== PASSAGE PROVIDED ==
## Start
Kicking Out: Partitionist TV mess is of the GAA's own doing
“The Association is a National Organisation which has as its basic aim the strengthening of the National Identity in a 32 County Ireland through the preservation and promotion of Gaelic Games and pastimes.”
GAA Official Guide, chapter one, rule 1.2
SO apparently it was Sky’s fault that The Sunday Game’s highlights show wasn’t available to viewers in the north on Sunday night.
Those, like me, who had missed the live games during the day and were settling into the recliner expecting to be met by Des Cahill, Tomás Ó Sé and the ridiculously likeable Tom Parsons were instead greeted by a blue screen with the error message: ‘This programme is not available’.
Of course this only happened in the north, where the programme had been geo-blocked (which is fancy speak for not available outside the Republic).
RTÉ pushed the blame on to Sky yesterday, saying that they made the programme available to viewers on the ‘island of Ireland’, but that those viewing it through Sky in the north were unable to see it, and that they’d asked Sky to investigate the issue.
It seems, then, that it will be a one-off and the highlights show should return to our screens this weekend.
But that doesn’t solve other issues for would-be viewers in the north.
In their response to an enquiry about the situation by my news colleague Bimpe Archer, RTÉ’s spokesperson said that The Sunday Game highlights are now available online through the RTÉ player.
Except for the vast majority of people here, they aren’t.
I went into their A-Z of programmes and The Sunday Game literally doesn’t even exist.
Short of paying €10 per game to GAAGO, there is no online facility for viewers in the north to watch back any GAA content that is free in the Republic, either the live programmes or the highlights shows.
Plenty of Sunday afternoons I’ve landed to Celtic Park for a 4pm game but because you’re in the north, you can’t watch the other TV game live online without paying for GAAGO. Yet if you drive five miles across the border into Killea, it’s available on the RTÉ player.
And that’s every weekend, not just when the broadcasters make a mess of it.
Sky might have made a mistake for one weekend but there’s a partitionist mess that exists that is of the GAA’s own doing, and one which breeds rancour among its own fraternity.
When the GAA sold their broadcasting rights, they broke them into island of Ireland, UK and the rest of the world.
But in the black-and-white world of broadcasting, the island of Ireland stops at the border.
As much as we may dislike it, our licence fee payment goes to the BBC rather than RTÉ, and our IP addresses say we’re in the UK rather than on the island of Ireland.
It’s a very unique and particular set of circumstances as we know, but that’s the thing – the GAA knows this and has done nothing to protect its members and supporters in the north.
## End
(Text and item location entries)
## Start
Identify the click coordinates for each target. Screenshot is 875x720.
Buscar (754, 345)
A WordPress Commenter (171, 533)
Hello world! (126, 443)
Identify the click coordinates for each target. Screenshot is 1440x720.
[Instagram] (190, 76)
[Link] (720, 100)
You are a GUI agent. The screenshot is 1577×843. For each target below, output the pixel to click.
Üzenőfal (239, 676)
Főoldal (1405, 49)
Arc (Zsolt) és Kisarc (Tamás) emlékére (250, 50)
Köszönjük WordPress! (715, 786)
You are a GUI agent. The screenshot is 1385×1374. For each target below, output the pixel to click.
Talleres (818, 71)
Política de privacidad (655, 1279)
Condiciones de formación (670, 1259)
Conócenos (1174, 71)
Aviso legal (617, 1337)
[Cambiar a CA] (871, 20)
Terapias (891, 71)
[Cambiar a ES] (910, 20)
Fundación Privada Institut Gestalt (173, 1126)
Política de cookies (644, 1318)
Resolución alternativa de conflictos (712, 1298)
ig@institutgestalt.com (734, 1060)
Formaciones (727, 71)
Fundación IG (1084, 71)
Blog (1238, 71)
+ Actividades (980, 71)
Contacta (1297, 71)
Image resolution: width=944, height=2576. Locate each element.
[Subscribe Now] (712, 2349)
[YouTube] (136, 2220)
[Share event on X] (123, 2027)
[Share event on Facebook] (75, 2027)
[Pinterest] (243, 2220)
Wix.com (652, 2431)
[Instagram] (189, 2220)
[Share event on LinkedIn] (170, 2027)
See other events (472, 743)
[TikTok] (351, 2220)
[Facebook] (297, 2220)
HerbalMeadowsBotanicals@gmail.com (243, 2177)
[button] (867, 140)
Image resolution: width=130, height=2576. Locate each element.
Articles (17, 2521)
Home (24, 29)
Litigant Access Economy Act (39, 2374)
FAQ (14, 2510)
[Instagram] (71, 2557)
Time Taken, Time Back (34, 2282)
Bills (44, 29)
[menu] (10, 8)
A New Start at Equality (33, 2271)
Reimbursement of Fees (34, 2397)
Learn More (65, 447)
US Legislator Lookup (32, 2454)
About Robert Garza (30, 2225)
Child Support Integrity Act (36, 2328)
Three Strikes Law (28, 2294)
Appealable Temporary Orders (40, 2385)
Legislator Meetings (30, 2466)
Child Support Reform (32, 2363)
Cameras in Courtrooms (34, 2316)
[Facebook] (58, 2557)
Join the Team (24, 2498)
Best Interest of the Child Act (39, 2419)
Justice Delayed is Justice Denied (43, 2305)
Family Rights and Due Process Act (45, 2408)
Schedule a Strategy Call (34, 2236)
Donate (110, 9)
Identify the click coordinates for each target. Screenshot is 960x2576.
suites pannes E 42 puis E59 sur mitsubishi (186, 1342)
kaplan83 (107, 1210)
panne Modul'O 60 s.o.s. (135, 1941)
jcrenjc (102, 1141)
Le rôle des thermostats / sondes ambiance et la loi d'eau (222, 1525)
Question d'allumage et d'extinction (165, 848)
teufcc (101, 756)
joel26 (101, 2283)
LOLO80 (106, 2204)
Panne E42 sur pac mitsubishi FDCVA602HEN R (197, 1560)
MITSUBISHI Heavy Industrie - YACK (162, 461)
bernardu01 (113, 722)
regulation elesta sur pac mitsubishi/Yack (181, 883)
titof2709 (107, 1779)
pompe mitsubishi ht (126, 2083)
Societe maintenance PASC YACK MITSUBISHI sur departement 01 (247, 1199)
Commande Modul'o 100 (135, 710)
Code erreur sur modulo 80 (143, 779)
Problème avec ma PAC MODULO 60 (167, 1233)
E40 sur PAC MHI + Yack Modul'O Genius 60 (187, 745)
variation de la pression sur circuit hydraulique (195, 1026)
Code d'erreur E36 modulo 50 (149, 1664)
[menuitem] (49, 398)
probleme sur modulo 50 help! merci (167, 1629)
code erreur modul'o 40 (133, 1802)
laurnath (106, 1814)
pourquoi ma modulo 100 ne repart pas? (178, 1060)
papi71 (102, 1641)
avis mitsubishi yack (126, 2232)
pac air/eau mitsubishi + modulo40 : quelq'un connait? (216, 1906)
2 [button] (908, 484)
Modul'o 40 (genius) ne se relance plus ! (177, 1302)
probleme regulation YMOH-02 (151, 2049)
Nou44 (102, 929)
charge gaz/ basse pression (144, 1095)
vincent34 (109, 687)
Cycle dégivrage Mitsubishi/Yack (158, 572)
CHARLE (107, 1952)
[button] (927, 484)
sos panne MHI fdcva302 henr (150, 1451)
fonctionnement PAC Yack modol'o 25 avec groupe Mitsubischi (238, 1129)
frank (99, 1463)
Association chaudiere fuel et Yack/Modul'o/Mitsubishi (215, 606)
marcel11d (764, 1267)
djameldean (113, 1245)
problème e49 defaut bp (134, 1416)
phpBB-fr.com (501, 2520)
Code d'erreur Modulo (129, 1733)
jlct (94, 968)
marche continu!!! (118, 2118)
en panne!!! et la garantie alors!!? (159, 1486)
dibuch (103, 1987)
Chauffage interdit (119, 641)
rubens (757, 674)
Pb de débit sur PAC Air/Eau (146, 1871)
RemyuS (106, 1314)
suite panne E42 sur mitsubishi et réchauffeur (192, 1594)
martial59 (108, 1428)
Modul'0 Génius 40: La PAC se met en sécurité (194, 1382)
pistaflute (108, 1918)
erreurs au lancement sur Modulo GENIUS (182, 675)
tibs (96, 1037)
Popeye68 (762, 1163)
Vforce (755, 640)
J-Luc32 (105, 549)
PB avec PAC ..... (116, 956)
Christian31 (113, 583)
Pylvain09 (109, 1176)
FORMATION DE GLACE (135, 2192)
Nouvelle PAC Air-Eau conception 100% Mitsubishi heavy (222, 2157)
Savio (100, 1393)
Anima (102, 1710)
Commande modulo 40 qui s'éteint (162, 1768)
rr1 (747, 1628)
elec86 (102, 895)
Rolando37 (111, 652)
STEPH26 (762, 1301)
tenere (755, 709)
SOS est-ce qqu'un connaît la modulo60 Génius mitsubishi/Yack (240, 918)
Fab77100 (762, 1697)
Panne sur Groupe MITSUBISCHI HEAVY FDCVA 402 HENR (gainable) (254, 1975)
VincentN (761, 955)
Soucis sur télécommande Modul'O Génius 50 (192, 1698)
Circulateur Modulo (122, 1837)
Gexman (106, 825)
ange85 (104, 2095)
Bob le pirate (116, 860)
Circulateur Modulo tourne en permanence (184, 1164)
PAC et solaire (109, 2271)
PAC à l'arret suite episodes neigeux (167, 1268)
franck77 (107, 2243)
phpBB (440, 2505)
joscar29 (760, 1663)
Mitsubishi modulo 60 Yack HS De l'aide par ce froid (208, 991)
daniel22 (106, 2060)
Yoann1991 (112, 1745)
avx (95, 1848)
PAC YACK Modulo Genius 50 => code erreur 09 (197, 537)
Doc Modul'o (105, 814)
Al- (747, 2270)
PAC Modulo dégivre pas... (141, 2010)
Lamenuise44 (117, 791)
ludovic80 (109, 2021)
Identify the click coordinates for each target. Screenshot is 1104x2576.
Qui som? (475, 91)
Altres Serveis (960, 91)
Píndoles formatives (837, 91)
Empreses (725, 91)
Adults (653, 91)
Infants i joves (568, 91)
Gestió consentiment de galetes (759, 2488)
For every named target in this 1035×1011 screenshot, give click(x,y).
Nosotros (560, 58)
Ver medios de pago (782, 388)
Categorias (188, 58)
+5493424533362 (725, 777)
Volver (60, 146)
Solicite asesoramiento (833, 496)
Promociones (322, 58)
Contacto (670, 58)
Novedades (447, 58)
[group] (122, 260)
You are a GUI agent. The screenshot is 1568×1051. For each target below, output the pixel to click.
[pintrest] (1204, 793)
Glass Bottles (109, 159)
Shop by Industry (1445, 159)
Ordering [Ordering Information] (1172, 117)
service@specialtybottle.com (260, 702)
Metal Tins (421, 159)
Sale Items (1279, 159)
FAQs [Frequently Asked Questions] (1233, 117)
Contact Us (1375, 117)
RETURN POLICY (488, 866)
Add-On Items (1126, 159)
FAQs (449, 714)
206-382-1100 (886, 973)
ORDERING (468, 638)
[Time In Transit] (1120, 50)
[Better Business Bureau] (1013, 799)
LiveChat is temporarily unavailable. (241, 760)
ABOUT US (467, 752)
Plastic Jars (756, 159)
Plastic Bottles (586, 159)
## End
== GIVEN EXERCISE ==
Reproduce the column about GAA broadcasting word for word from "GAA Official Guide, chapter" up to and including "on Sunday night.". Rely solely on the column about GAA broadcasting, not on the records.

== RESPONSE BELOW ==
GAA Official Guide, chapter one, rule 1.2
SO apparently it was Sky’s fault that The Sunday Game’s highlights show wasn’t available to viewers in the north on Sunday night.